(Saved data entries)
+ + + +

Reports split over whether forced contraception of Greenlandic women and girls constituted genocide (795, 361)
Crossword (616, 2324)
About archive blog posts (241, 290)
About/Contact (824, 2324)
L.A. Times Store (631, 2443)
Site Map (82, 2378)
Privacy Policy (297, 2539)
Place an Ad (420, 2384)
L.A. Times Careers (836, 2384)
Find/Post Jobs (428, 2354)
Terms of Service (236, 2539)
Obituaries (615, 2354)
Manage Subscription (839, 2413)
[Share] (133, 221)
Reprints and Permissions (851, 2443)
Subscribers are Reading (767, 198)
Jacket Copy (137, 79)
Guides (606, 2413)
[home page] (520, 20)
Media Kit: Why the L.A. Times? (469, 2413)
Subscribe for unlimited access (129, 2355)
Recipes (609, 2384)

+ + + +

=== Task brief ===
Each entry must be retyped exactly as it was written above.

=== Response below ===
Reports split over whether forced contraception of Greenlandic women and girls constituted genocide (795, 361)
Crossword (616, 2324)
About archive blog posts (241, 290)
About/Contact (824, 2324)
L.A. Times Store (631, 2443)
Site Map (82, 2378)
Privacy Policy (297, 2539)
Place an Ad (420, 2384)
L.A. Times Careers (836, 2384)
Find/Post Jobs (428, 2354)
Terms of Service (236, 2539)
Obituaries (615, 2354)
Manage Subscription (839, 2413)
[Share] (133, 221)
Reprints and Permissions (851, 2443)
Subscribers are Reading (767, 198)
Jacket Copy (137, 79)
Guides (606, 2413)
[home page] (520, 20)
Media Kit: Why the L.A. Times? (469, 2413)
Subscribe for unlimited access (129, 2355)
Recipes (609, 2384)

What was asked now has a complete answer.